▶ **Exercise goal**:
Type out all the records again exactly.

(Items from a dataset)
BEGIN

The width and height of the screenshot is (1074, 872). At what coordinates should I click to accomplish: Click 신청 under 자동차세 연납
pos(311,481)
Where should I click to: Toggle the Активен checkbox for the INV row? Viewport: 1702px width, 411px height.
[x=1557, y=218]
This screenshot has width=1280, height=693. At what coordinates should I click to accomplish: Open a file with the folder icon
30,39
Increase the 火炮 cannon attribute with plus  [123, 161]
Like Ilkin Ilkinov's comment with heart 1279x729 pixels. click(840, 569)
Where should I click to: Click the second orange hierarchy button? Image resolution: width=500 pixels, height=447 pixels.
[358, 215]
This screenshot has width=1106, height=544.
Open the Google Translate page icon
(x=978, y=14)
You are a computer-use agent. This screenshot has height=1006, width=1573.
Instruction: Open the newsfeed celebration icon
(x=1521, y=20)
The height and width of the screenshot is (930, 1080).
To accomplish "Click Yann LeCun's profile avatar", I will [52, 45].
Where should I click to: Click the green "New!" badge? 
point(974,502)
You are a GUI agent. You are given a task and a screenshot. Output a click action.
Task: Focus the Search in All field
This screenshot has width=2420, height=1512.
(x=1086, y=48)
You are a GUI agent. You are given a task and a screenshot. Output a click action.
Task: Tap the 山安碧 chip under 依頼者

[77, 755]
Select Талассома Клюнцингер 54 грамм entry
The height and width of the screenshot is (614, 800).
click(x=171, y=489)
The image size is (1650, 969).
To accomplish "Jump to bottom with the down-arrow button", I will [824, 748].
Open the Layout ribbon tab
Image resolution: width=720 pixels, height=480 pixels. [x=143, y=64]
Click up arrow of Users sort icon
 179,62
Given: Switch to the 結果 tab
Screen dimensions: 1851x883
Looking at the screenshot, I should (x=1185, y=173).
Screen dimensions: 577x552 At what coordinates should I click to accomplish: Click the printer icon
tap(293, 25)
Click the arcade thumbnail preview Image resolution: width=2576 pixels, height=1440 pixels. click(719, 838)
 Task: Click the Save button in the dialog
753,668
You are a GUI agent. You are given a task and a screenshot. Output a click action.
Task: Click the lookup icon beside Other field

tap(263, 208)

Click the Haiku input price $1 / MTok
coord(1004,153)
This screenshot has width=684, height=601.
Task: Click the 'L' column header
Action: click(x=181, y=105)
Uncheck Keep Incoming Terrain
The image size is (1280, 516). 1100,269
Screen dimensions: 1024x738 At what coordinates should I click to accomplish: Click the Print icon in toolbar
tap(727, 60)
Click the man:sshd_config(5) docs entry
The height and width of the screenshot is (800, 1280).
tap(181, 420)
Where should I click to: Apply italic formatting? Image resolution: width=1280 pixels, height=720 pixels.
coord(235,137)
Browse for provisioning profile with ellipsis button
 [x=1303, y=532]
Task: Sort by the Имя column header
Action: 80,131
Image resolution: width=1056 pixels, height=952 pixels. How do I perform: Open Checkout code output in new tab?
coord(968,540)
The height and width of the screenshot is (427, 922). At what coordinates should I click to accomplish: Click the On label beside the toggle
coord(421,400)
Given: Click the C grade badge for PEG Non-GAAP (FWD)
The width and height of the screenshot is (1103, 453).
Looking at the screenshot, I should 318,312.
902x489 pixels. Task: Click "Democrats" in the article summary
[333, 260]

END

▶ **Output**:
The width and height of the screenshot is (1074, 872). At what coordinates should I click to accomplish: Click 신청 under 자동차세 연납
pos(311,481)
Where should I click to: Toggle the Активен checkbox for the INV row? Viewport: 1702px width, 411px height.
[x=1557, y=218]
This screenshot has width=1280, height=693. At what coordinates should I click to accomplish: Open a file with the folder icon
30,39
Increase the 火炮 cannon attribute with plus  [123, 161]
Like Ilkin Ilkinov's comment with heart 1279x729 pixels. click(840, 569)
Where should I click to: Click the second orange hierarchy button? Image resolution: width=500 pixels, height=447 pixels.
[358, 215]
This screenshot has width=1106, height=544.
Open the Google Translate page icon
(x=978, y=14)
You are a computer-use agent. This screenshot has height=1006, width=1573.
Instruction: Open the newsfeed celebration icon
(x=1521, y=20)
The height and width of the screenshot is (930, 1080).
To accomplish "Click Yann LeCun's profile avatar", I will [52, 45].
Where should I click to: Click the green "New!" badge? 
point(974,502)
You are a GUI agent. You are given a task and a screenshot. Output a click action.
Task: Focus the Search in All field
This screenshot has width=2420, height=1512.
(x=1086, y=48)
You are a GUI agent. You are given a task and a screenshot. Output a click action.
Task: Tap the 山安碧 chip under 依頼者

[77, 755]
Select Талассома Клюнцингер 54 грамм entry
The height and width of the screenshot is (614, 800).
click(x=171, y=489)
The image size is (1650, 969).
To accomplish "Jump to bottom with the down-arrow button", I will [824, 748].
Open the Layout ribbon tab
Image resolution: width=720 pixels, height=480 pixels. [x=143, y=64]
Click up arrow of Users sort icon
 179,62
Given: Switch to the 結果 tab
Screen dimensions: 1851x883
Looking at the screenshot, I should (x=1185, y=173).
Screen dimensions: 577x552 At what coordinates should I click to accomplish: Click the printer icon
tap(293, 25)
Click the arcade thumbnail preview Image resolution: width=2576 pixels, height=1440 pixels. click(719, 838)
 Task: Click the Save button in the dialog
753,668
You are a GUI agent. You are given a task and a screenshot. Output a click action.
Task: Click the lookup icon beside Other field

tap(263, 208)

Click the Haiku input price $1 / MTok
coord(1004,153)
This screenshot has width=684, height=601.
Task: Click the 'L' column header
Action: click(x=181, y=105)
Uncheck Keep Incoming Terrain
The image size is (1280, 516). 1100,269
Screen dimensions: 1024x738 At what coordinates should I click to accomplish: Click the Print icon in toolbar
tap(727, 60)
Click the man:sshd_config(5) docs entry
The height and width of the screenshot is (800, 1280).
tap(181, 420)
Where should I click to: Apply italic formatting? Image resolution: width=1280 pixels, height=720 pixels.
coord(235,137)
Browse for provisioning profile with ellipsis button
 [x=1303, y=532]
Task: Sort by the Имя column header
Action: 80,131
Image resolution: width=1056 pixels, height=952 pixels. How do I perform: Open Checkout code output in new tab?
coord(968,540)
The height and width of the screenshot is (427, 922). At what coordinates should I click to accomplish: Click the On label beside the toggle
coord(421,400)
Given: Click the C grade badge for PEG Non-GAAP (FWD)
The width and height of the screenshot is (1103, 453).
Looking at the screenshot, I should 318,312.
902x489 pixels. Task: Click "Democrats" in the article summary
[333, 260]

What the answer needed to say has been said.